#### The task:
From the entries below, please output exactly the lines starting at the one containing "[Fibonacci lines] (513, 109)" and ending at the one containing "Blog (256, 1278)", both included.

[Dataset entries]
━━━
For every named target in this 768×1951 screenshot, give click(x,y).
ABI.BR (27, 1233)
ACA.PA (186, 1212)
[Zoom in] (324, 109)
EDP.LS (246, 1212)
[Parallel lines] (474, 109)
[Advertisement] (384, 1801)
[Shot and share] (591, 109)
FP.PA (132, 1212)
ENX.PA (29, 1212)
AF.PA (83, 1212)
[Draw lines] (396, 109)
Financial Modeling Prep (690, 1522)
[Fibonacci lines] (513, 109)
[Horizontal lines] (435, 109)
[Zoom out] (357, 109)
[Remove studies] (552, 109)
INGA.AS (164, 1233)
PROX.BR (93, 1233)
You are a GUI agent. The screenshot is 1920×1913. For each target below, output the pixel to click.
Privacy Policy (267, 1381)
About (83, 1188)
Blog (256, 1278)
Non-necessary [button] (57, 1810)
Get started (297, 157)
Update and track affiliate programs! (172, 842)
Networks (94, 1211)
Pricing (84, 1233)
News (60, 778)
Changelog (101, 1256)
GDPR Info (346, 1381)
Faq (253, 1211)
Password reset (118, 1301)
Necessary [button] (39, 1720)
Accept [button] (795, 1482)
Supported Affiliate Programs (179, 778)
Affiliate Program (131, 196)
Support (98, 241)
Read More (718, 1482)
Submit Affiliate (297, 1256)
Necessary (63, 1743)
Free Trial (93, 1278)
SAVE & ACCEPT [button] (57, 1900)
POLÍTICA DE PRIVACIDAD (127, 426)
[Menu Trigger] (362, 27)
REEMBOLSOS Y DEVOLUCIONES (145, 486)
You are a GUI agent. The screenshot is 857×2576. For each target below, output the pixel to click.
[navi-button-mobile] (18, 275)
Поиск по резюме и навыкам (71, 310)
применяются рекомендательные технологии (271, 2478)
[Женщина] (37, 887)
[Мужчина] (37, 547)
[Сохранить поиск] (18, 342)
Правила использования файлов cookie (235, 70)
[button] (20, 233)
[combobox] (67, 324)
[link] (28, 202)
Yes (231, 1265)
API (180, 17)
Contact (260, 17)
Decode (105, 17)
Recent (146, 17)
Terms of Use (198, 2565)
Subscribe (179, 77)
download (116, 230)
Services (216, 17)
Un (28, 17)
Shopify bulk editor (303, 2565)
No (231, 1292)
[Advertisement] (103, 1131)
━━━
#### Completed exercise:
[Fibonacci lines] (513, 109)
[Horizontal lines] (435, 109)
[Zoom out] (357, 109)
[Remove studies] (552, 109)
INGA.AS (164, 1233)
PROX.BR (93, 1233)
You are a GUI agent. The screenshot is 1920×1913. For each target below, output the pixel to click.
Privacy Policy (267, 1381)
About (83, 1188)
Blog (256, 1278)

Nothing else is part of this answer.